**WHAT THE TASK ASKS:** Go over the entries and report the lines where the word "agent" occurs.

START DATA IN THIS EXERCISE

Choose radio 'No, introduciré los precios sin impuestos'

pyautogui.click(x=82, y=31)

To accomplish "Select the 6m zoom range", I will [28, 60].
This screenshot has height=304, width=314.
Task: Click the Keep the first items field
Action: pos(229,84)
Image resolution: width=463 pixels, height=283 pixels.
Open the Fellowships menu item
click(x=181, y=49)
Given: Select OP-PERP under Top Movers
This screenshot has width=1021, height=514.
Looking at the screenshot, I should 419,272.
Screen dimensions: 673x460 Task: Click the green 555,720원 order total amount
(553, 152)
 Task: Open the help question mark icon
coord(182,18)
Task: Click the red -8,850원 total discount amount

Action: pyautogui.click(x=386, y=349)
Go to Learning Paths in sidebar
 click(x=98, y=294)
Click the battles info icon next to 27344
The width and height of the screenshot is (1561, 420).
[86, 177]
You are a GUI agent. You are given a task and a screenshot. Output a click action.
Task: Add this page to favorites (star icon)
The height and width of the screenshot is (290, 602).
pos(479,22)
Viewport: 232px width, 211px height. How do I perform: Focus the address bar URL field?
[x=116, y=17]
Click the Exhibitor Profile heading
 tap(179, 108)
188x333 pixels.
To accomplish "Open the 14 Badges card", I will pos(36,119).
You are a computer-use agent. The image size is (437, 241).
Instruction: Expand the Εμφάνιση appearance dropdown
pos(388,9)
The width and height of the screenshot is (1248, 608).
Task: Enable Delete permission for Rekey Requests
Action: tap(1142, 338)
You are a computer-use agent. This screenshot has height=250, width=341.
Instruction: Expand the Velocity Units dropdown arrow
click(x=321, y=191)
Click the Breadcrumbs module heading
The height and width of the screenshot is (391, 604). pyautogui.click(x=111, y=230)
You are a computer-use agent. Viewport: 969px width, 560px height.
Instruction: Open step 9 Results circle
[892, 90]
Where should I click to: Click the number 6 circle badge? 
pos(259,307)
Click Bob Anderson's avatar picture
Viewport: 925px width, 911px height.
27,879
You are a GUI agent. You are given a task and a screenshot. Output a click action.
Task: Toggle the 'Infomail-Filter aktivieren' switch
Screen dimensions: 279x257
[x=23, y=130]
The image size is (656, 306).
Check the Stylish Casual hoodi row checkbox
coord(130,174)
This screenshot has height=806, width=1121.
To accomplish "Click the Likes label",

END DATA IN THIS EXERCISE

**RESULT FOR THIS EXERCISE:**
You are a GUI agent. You are given a task and a screenshot. Output a click action.
You are a computer-use agent. The image size is (437, 241).
You are a computer-use agent. This screenshot has height=250, width=341.
You are a computer-use agent. Viewport: 969px width, 560px height.
You are a GUI agent. You are given a task and a screenshot. Output a click action.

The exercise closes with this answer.